*** Block opens ***

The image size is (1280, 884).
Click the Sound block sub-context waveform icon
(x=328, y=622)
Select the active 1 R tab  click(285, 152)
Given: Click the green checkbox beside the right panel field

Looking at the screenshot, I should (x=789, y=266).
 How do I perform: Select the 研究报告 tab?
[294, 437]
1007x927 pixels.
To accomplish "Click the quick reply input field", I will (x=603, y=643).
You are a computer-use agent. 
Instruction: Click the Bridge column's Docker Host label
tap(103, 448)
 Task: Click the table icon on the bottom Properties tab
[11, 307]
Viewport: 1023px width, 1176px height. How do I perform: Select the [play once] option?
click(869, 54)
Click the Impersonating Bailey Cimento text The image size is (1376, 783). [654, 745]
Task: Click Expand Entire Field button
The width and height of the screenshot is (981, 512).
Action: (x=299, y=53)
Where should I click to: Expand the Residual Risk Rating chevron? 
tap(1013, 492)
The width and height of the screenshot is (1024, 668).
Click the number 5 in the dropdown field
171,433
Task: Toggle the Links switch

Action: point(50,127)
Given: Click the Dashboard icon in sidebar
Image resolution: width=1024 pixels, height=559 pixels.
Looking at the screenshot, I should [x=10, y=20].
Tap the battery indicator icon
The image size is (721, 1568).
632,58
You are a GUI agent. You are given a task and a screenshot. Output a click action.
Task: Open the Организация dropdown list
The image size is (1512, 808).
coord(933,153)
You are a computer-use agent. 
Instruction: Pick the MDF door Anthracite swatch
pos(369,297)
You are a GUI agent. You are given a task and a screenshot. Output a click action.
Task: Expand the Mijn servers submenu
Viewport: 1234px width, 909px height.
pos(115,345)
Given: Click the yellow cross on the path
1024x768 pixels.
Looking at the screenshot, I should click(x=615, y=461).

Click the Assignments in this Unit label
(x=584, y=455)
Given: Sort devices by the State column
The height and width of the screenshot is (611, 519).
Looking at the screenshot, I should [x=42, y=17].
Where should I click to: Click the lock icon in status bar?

*** Block closes ***

_EXERCISE DIRECTIONS_
Print every entry exactly as it appears.

_COMPLETED EXERCISE_
The image size is (1280, 884).
Click the Sound block sub-context waveform icon
(x=328, y=622)
Select the active 1 R tab  click(285, 152)
Given: Click the green checkbox beside the right panel field

Looking at the screenshot, I should (x=789, y=266).
 How do I perform: Select the 研究报告 tab?
[294, 437]
1007x927 pixels.
To accomplish "Click the quick reply input field", I will (x=603, y=643).
You are a computer-use agent. 
Instruction: Click the Bridge column's Docker Host label
tap(103, 448)
 Task: Click the table icon on the bottom Properties tab
[11, 307]
Viewport: 1023px width, 1176px height. How do I perform: Select the [play once] option?
click(869, 54)
Click the Impersonating Bailey Cimento text The image size is (1376, 783). [654, 745]
Task: Click Expand Entire Field button
The width and height of the screenshot is (981, 512).
Action: (x=299, y=53)
Where should I click to: Expand the Residual Risk Rating chevron? 
tap(1013, 492)
The width and height of the screenshot is (1024, 668).
Click the number 5 in the dropdown field
171,433
Task: Toggle the Links switch

Action: point(50,127)
Given: Click the Dashboard icon in sidebar
Image resolution: width=1024 pixels, height=559 pixels.
Looking at the screenshot, I should [x=10, y=20].
Tap the battery indicator icon
The image size is (721, 1568).
632,58
You are a GUI agent. You are given a task and a screenshot. Output a click action.
Task: Open the Организация dropdown list
The image size is (1512, 808).
coord(933,153)
You are a computer-use agent. 
Instruction: Pick the MDF door Anthracite swatch
pos(369,297)
You are a GUI agent. You are given a task and a screenshot. Output a click action.
Task: Expand the Mijn servers submenu
Viewport: 1234px width, 909px height.
pos(115,345)
Given: Click the yellow cross on the path
1024x768 pixels.
Looking at the screenshot, I should click(x=615, y=461).

Click the Assignments in this Unit label
(x=584, y=455)
Given: Sort devices by the State column
The height and width of the screenshot is (611, 519).
Looking at the screenshot, I should [x=42, y=17].
Where should I click to: Click the lock icon in status bar?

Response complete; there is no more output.